The NAACP has approved a resolution condemning what it calls "racist elements" within the Tea Party. The vote has sparked a war of words between the two groups, and NAACP leaders hope the move will help fire up its membership with midterm elections approaching.

The fray began when NAACP President Benjamin Jealous issued a challenge to the Tea Party:

"You must expel the bigots and racists in your ranks or take full responsibility for all of their actions."

Delegates at the convention unanimously approved a resolution echoing Jealous' words Tuesday night. It said that while the group believed in freedom of assembly and people raising their voices in democracy, the Tea Party should repudiate bigoted statements, images and any racist leaders.

"I don't recall the NAACP speaking out when George Bush was portrayed as Curious George or as The Joker," said Mark Williams, a national spokesman for the Tea Party Express.

"I don't recall the NAACP ever standing up and saying we need to civilize discourse when Republicans were in the White House," Williams added.

A number of Tea Party leaders say they don't tolerate racist displays.
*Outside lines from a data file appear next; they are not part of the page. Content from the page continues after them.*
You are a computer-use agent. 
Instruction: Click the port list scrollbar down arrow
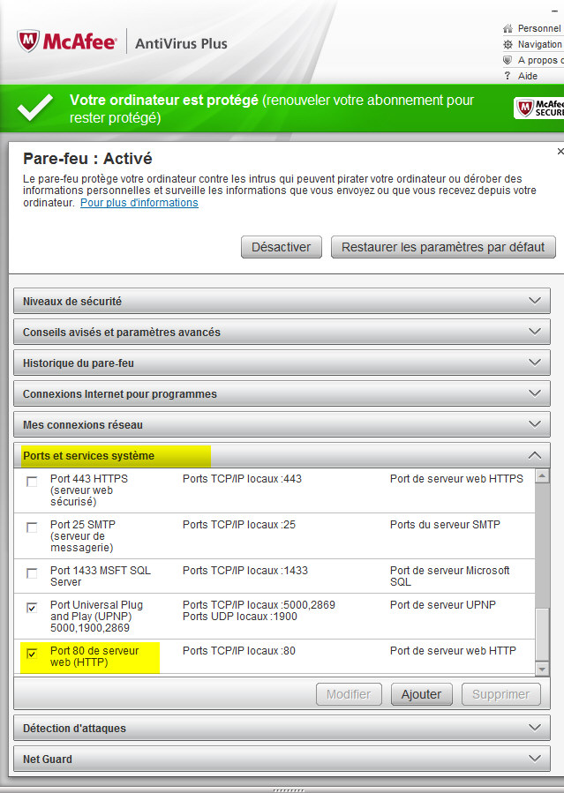point(542,670)
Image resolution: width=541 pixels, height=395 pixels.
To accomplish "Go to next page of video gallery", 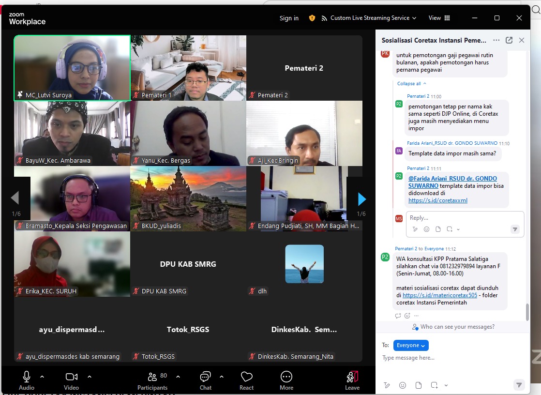I will 361,199.
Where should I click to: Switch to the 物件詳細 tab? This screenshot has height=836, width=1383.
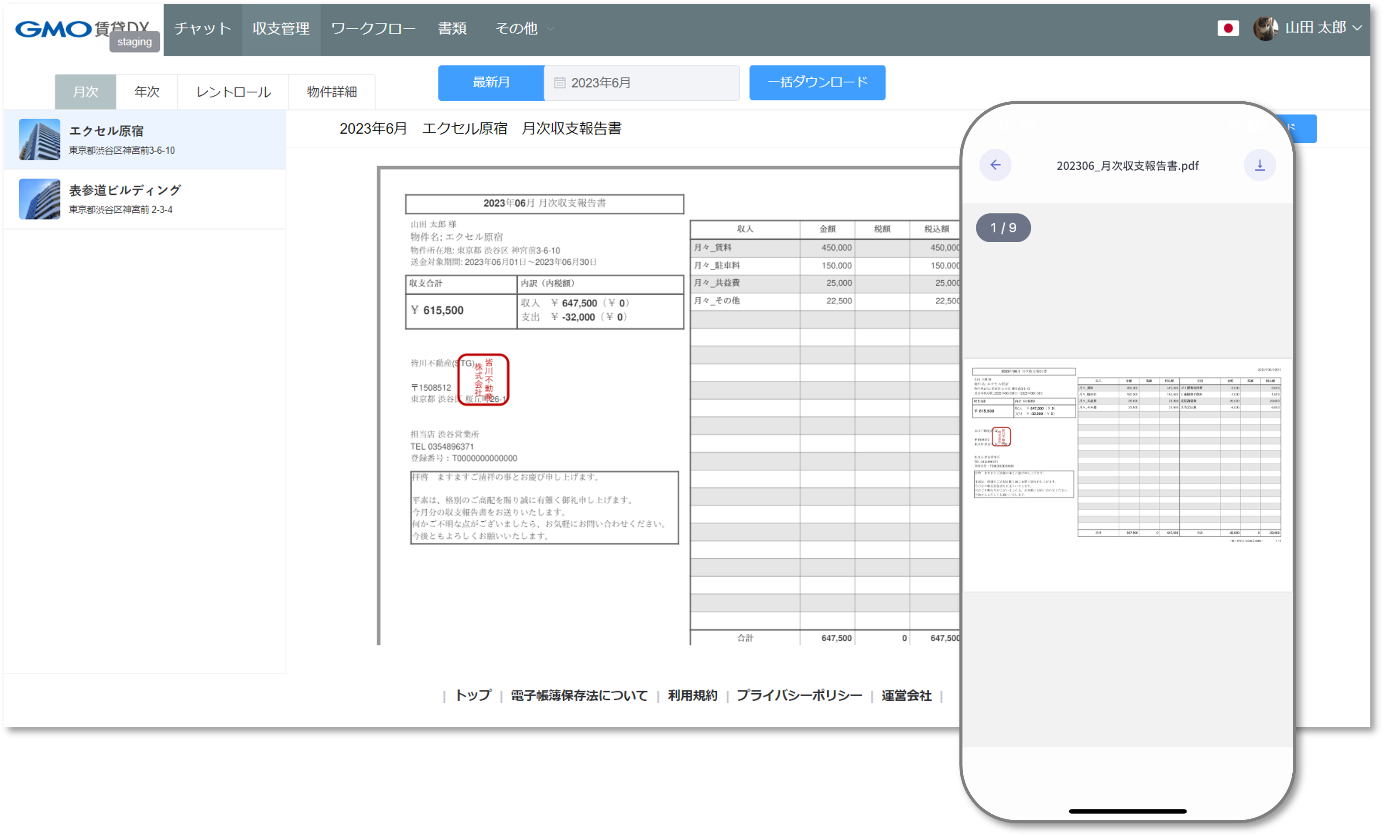[332, 92]
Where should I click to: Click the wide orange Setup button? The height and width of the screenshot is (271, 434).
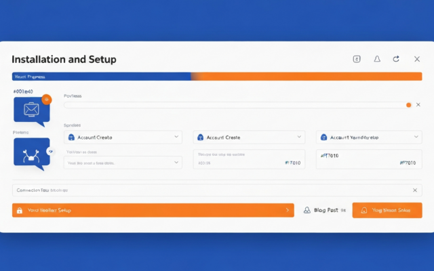coord(153,211)
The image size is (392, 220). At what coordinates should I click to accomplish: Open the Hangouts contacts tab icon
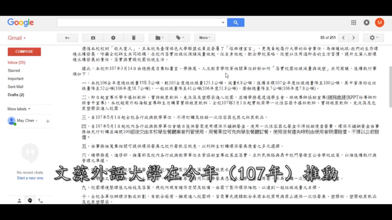pos(19,200)
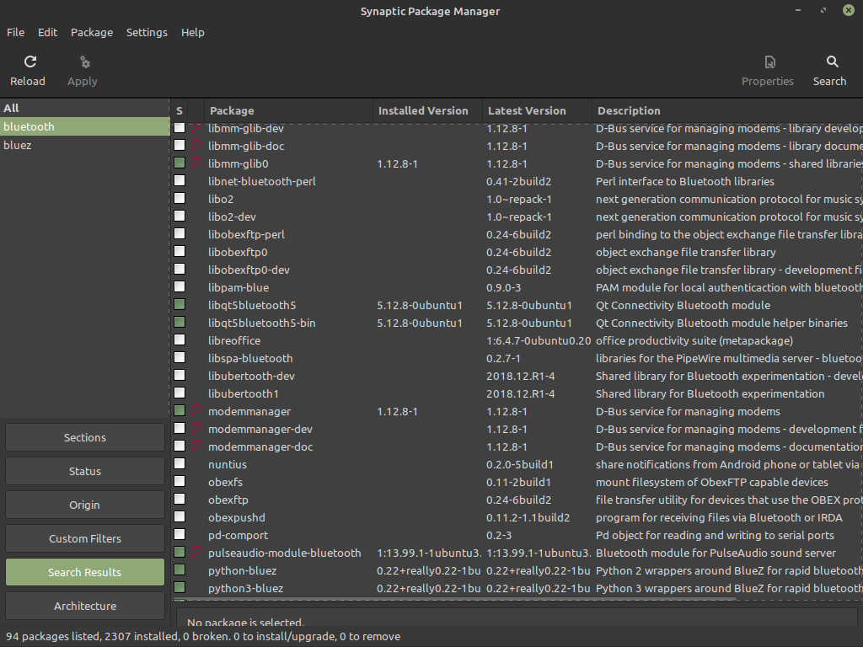Select the nuntius package row
Viewport: 863px width, 647px height.
click(228, 465)
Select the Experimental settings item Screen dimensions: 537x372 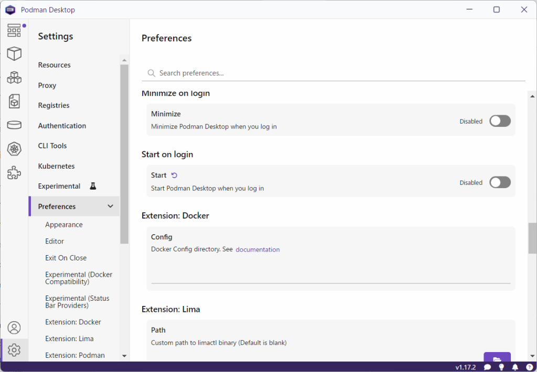59,186
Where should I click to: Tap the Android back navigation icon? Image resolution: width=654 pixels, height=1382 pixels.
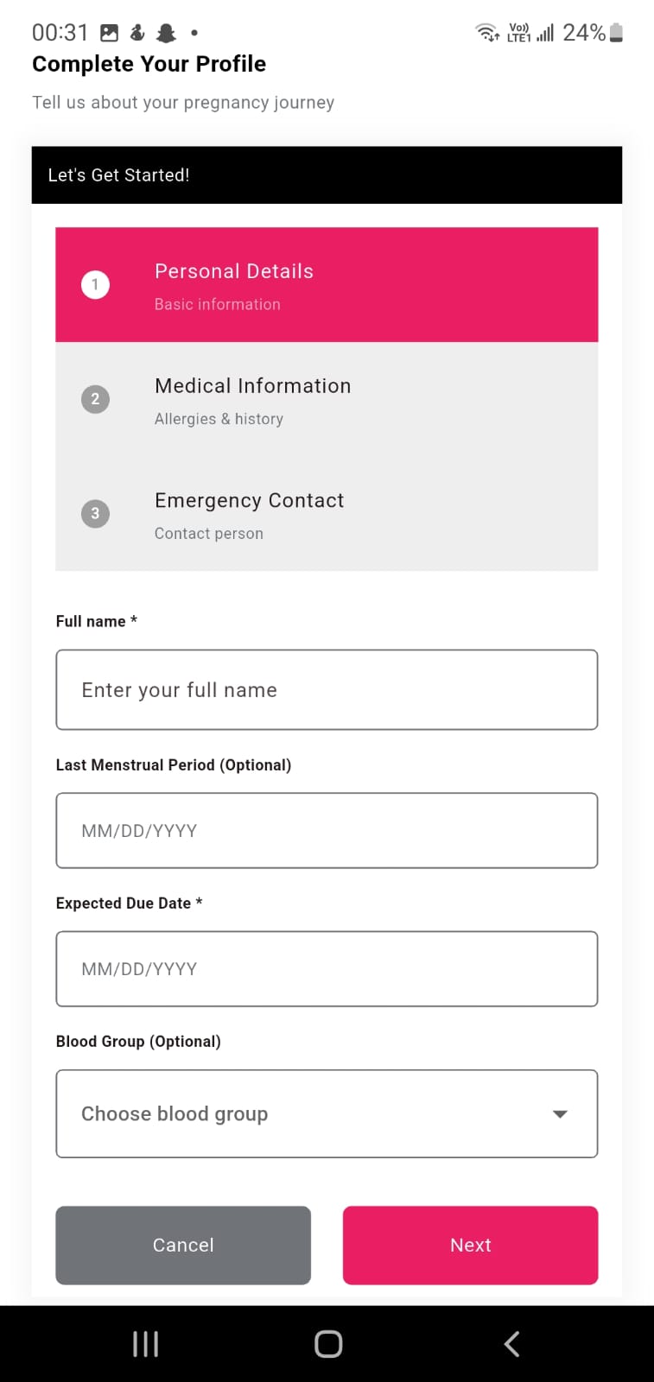coord(511,1344)
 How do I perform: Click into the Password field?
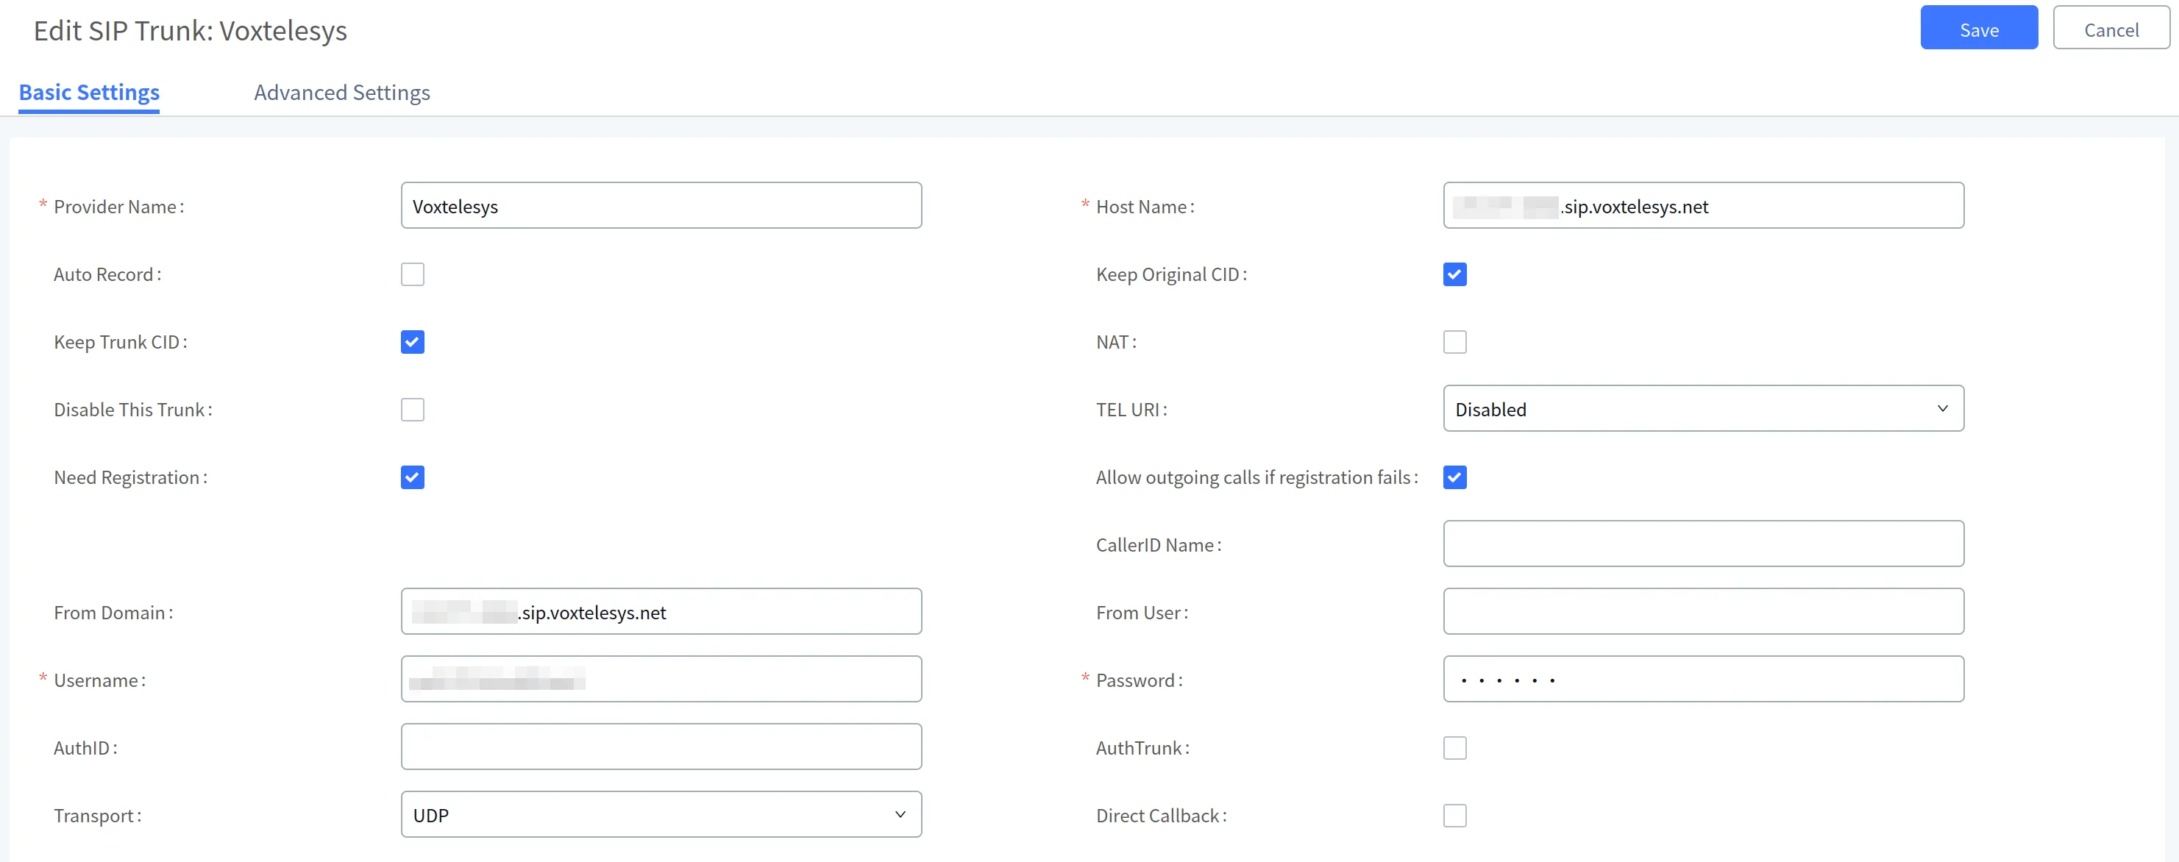point(1703,679)

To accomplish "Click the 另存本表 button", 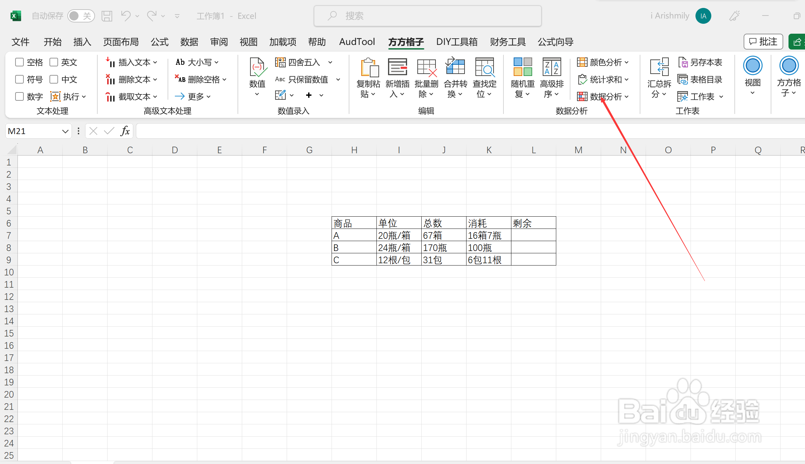I will click(700, 62).
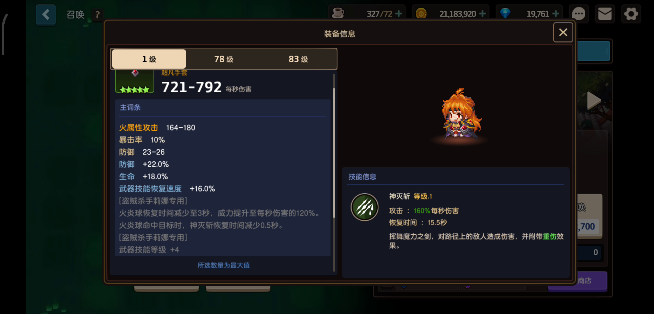Go back with the arrow button

[46, 15]
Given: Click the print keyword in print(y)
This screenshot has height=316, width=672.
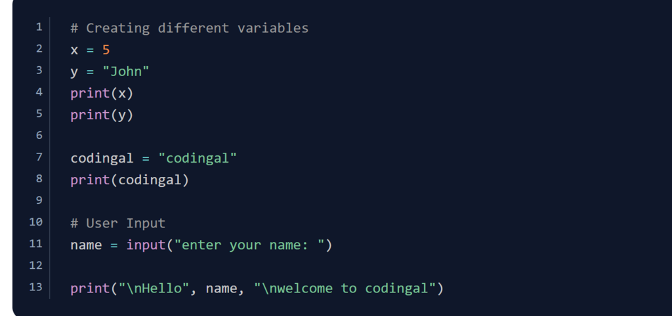Looking at the screenshot, I should pyautogui.click(x=90, y=115).
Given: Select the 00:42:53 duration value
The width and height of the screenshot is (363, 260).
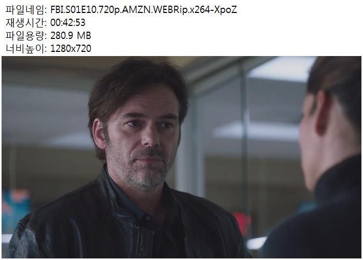Looking at the screenshot, I should pyautogui.click(x=68, y=23).
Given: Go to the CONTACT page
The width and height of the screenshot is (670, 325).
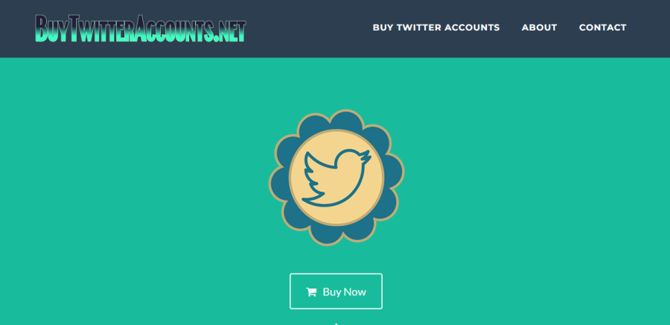Looking at the screenshot, I should click(602, 28).
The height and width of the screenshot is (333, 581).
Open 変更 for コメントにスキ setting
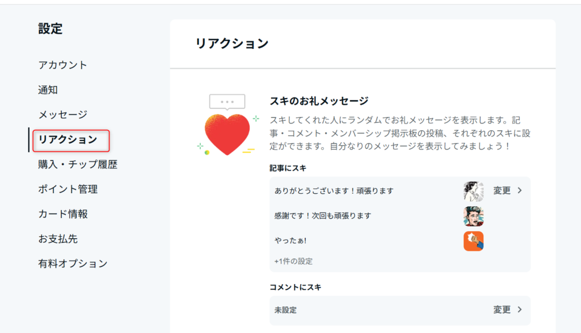502,310
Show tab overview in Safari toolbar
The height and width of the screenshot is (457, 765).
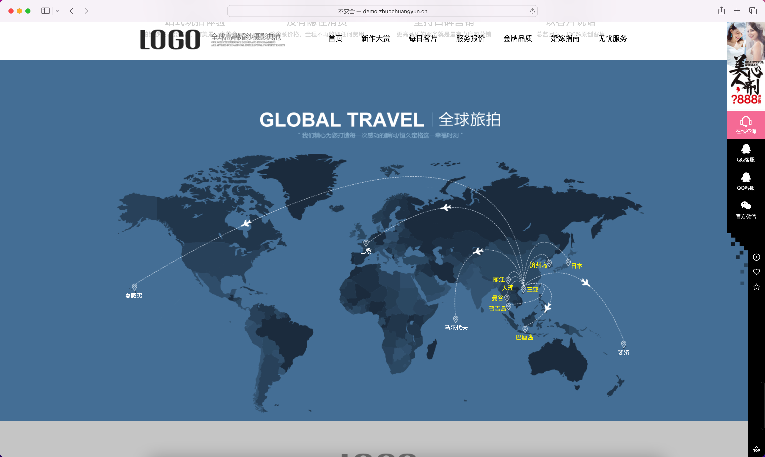(x=753, y=11)
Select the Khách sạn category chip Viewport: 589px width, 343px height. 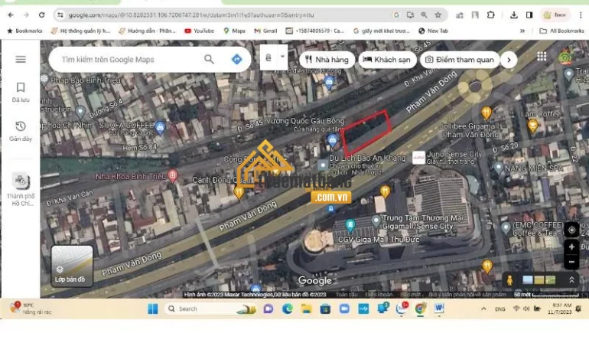pyautogui.click(x=386, y=60)
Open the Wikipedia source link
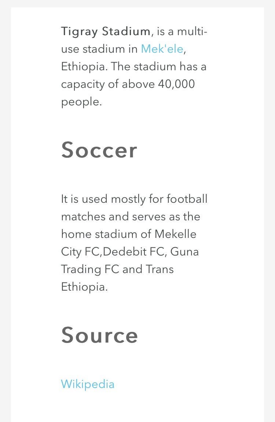Image resolution: width=275 pixels, height=422 pixels. [x=88, y=384]
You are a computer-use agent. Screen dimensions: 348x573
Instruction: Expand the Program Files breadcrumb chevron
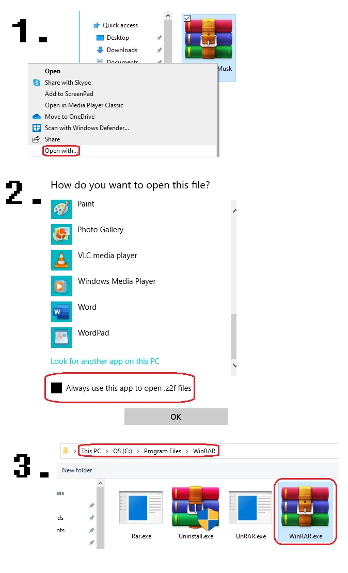coord(187,451)
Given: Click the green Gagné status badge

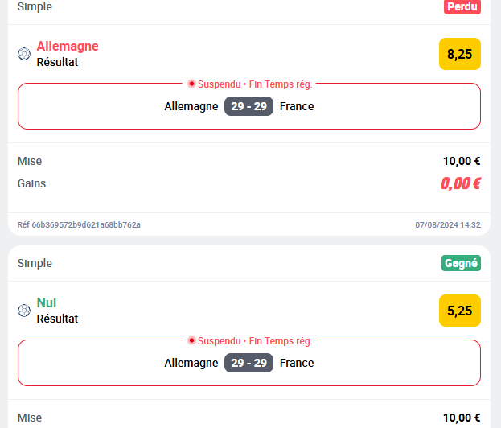Looking at the screenshot, I should [x=461, y=263].
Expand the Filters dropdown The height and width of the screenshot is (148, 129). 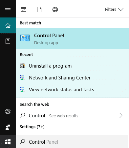(114, 10)
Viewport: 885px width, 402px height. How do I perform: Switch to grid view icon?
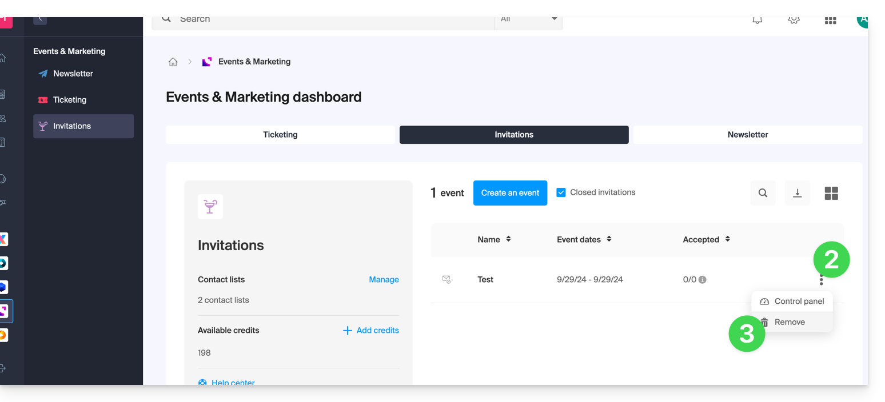[x=831, y=193]
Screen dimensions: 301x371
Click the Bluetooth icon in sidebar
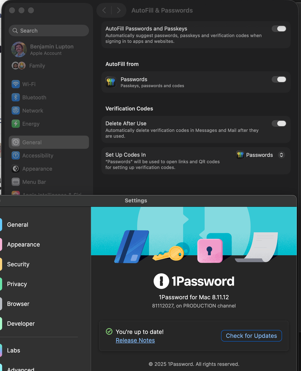16,97
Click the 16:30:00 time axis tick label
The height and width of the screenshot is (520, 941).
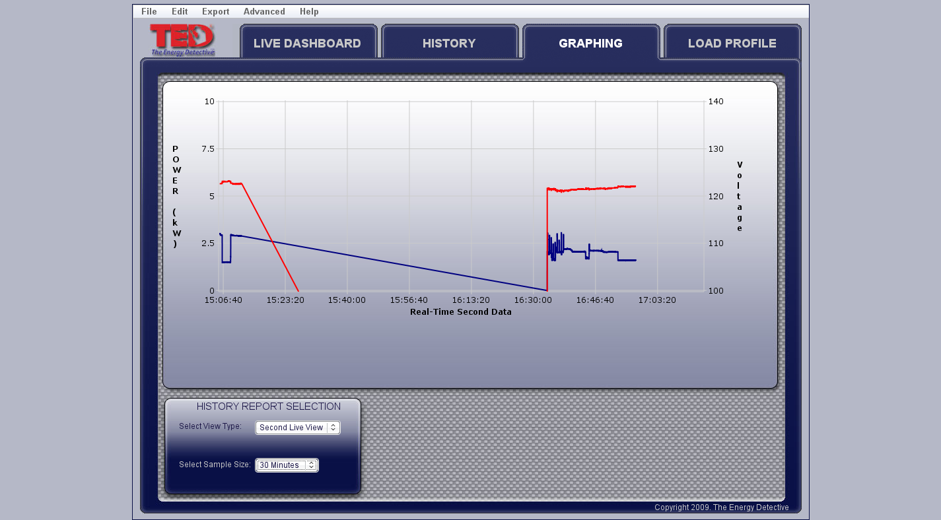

Williams contends that it's actually the NAACP that's being bigoted.

"You're dealing with people who are professional race-baiters, who make a very good living off this kind of thing. They make more money off of race than any slave trader ever. It's time groups like the NAACP went to the trash heap of history where they belong with all the other vile racist groups that emerged in our history," Williams said.

Charges of racism against the Tea Party flared after African-American congressmen said they were heckled, spat at and were assailed with racial slurs by Tea Party supporters during a demonstration at the U.S. Capitol.

People in the Tea Party movement have been holding rallies for more than a year now calling for limited government and protesting the Obama administration.

"We've been leaving the president hanging," said Jamal Simmons, a Washington, D.C.-based Democratic strategist. "The president's been out there pushing these real solid policies: health care, jobs, stimulus, education reform. Those of us who consider ourselves to be his allies haven't been doing our part in being out there and pushing hard enough against his opponents. Explaining why we're for what the president is doing while they're saying what they're against."

Polls show that black Americans still overwhelmingly support the president with approval ratings of about 90 percent. But many in 2008 were considered Obama voters who don't regularly show up to vote. So the resolution is part of a strategy to motivate potential voters to come out and vote in November.

And so is an upcoming march in Washington that NAACP's Jealous rallied the troops for as the organization gets ready for the midterm elections.

"The NAACP along with its allies and partners will show America that a solid majority of this nation is ready, willing and able to fight back to ensure that all the change we voted for is made a reality for all of our children," Jealous said.

Madeline Taylor of Memphis, Tenn., said she's glad Jealous decided to take on the Tea Party. She's not perturbed that a Tea Party activist accused the NAACP of being racist.

"We're always accused of being racist when we stand up and speak for ourselves," Taylor said.